Mental AwarenessMental Badassery: Becoming Aware of the Stories We Tell Ourselves

Guest Post By Leo Babauta

There’s a hidden mechanism that creates unhappiness, difficulty changing habits, relationship problems, frustration, anger and disappointment.

Barely anyone is aware of this hidden mechanism, even though it’s happening all the time, in all of us.

It’s the stories we tell ourselves.

We do it all day long: we tell ourselves a story about what’s happening in our lives, about other people, about ourselves. When I call them “stories” … that doesn’t mean they’re false, or that they aren’t based on the truth. It just means we’ve constructed a narrative based on our experiences, a perspective on the world around us, an interpretation of facts as we see them. Not false, but not necessarily the entire truth — just one perspective.
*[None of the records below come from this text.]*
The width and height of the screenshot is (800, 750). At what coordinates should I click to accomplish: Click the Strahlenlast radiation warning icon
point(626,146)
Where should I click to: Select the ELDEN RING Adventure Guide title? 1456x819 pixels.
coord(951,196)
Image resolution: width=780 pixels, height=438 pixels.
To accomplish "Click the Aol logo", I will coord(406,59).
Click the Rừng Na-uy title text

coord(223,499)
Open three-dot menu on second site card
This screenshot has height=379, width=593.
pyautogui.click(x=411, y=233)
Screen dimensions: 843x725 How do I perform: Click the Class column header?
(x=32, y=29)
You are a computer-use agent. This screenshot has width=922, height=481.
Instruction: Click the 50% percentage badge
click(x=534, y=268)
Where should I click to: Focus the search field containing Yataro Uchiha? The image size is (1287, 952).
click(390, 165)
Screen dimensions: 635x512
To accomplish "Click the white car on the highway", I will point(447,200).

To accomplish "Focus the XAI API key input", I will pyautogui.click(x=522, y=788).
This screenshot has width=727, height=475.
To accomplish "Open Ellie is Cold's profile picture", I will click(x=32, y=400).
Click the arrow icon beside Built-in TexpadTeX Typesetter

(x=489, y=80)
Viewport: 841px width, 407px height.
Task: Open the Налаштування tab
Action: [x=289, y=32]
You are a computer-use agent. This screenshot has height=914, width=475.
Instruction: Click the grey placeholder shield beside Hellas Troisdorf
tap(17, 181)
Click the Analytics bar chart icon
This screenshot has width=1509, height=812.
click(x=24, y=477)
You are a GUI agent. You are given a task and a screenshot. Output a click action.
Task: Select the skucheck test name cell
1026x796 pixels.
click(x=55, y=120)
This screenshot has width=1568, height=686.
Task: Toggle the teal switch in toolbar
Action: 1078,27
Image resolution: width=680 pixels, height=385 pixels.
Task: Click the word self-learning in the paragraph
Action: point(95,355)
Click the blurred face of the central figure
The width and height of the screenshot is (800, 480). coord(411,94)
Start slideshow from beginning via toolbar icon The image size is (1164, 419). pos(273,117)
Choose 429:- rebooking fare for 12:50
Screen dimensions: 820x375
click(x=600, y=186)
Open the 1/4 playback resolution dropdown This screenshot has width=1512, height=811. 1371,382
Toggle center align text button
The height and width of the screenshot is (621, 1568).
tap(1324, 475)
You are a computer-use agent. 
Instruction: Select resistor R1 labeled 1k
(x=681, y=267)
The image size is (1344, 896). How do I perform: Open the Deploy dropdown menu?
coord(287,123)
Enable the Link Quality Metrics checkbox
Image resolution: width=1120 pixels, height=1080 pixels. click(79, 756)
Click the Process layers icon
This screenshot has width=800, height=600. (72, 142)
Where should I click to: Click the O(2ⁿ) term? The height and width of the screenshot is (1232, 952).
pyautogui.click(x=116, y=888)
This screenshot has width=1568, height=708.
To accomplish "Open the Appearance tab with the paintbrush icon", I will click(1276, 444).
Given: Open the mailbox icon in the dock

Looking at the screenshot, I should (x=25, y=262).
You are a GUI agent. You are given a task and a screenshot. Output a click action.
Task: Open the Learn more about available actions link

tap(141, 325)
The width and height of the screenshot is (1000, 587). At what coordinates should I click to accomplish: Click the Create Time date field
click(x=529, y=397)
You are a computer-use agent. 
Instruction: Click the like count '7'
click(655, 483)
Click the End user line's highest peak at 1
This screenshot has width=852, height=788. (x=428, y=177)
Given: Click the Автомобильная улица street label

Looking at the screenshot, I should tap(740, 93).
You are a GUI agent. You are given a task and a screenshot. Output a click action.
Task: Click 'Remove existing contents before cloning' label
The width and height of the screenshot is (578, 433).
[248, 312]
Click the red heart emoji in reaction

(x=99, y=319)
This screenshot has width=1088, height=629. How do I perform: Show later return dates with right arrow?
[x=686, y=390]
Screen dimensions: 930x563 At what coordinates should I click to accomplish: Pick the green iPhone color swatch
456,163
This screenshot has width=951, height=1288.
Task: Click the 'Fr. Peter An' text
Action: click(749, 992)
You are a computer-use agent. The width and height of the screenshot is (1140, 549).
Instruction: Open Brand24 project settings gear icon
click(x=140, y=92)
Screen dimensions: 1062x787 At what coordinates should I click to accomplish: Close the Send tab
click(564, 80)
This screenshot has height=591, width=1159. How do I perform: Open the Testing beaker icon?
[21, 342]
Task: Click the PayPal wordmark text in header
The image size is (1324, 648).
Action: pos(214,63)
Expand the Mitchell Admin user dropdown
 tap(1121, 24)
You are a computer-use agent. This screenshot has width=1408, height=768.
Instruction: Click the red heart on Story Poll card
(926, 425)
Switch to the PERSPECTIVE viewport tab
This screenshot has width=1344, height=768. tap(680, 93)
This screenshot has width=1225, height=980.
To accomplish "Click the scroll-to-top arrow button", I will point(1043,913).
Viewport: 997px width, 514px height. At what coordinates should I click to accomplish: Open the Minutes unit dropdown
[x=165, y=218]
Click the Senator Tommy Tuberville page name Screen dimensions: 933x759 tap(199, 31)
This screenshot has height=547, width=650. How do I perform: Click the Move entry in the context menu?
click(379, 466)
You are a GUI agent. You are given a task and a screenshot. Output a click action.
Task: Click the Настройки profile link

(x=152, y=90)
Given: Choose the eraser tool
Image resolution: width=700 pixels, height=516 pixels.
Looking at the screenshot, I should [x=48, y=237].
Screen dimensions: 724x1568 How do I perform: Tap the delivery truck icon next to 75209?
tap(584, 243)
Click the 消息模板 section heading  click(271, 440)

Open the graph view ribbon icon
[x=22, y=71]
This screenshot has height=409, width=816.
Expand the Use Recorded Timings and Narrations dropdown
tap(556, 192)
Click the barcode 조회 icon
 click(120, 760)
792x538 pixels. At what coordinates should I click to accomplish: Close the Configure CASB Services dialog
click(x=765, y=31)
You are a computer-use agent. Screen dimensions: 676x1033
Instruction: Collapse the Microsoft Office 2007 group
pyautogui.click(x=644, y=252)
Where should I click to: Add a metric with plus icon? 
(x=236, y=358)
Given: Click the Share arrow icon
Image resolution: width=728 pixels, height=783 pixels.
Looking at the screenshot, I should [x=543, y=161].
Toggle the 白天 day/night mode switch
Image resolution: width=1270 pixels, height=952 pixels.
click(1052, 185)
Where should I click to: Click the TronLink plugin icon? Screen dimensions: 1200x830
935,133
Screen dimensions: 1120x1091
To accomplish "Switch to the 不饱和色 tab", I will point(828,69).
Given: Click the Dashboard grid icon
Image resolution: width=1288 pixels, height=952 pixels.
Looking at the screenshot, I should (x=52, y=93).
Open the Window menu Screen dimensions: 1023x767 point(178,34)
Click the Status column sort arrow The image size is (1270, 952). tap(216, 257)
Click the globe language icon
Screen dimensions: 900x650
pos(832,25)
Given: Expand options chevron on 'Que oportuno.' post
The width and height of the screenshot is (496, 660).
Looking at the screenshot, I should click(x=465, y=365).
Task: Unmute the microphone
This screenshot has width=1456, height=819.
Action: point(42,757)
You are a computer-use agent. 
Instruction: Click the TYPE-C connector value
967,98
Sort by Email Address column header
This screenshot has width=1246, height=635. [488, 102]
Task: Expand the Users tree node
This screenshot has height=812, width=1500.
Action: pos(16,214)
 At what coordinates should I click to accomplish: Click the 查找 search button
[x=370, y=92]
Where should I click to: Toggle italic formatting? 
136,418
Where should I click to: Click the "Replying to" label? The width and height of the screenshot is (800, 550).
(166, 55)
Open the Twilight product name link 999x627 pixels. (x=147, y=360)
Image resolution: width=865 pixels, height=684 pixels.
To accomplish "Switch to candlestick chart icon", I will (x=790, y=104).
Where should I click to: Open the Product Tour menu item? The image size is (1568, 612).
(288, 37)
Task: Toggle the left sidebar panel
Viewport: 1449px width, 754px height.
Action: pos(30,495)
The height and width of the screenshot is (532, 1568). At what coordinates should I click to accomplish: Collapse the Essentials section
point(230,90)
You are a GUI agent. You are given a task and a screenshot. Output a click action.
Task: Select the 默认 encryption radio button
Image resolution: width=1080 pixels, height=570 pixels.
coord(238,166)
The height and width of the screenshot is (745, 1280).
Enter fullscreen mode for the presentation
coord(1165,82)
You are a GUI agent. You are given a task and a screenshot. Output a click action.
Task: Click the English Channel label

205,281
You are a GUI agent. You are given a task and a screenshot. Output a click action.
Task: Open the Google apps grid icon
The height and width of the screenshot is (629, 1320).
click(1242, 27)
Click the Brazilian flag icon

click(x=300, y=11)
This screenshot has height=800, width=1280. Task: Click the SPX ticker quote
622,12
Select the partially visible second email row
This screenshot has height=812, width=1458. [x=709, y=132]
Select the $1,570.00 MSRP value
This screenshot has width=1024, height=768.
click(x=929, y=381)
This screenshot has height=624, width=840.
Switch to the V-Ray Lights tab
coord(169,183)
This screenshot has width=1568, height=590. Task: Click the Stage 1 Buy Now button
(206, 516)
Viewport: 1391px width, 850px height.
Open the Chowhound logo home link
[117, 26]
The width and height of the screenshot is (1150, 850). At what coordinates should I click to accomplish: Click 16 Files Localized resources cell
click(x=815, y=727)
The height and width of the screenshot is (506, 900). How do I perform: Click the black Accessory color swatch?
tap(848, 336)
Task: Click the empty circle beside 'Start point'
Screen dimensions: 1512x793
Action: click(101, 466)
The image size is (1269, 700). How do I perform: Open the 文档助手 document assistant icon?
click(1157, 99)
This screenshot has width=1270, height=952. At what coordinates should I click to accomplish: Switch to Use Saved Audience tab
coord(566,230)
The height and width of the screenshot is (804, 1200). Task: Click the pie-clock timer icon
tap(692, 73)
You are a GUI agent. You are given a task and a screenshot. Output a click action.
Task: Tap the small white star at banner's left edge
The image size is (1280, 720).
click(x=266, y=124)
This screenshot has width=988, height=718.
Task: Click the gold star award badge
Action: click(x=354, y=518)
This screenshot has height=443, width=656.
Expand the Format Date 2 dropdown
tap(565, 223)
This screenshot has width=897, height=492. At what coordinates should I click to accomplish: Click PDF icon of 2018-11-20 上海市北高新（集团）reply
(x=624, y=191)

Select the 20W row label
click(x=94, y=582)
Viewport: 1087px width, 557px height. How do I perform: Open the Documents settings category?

A different person could look at the same situation and tell a very different situation.

A few examples:

  1. You might have a story about how your boss is very supportive and praises you a lot, which means you are doing a good job and like your work environment, and this story makes you happy. Another person might look at the same situation and tell a story about how the work area is messy and people are always interrupting him and he’s tired and the clients are rude and smelly.
  2. You might be upset with your spouse because she was rude to you or didn’t clean up her messes for the last few days. Another person might have the same experience but tell themselves a story about how his spouse has been working hard at her job, has gone out of her way to cook a nice meal for you, and is tired and needs some comforting.
  3. You might have a story about how you keep procrastinating, keep failing at being disciplined, never stick to a workout routine. Another perspective might be that you have gotten some great things done despite getting distracted, you’ve been passionate about learning something and that’s taken a priority over work tasks you’re dreading, and you are tired and need some rest before you can tackle exercise with vigor.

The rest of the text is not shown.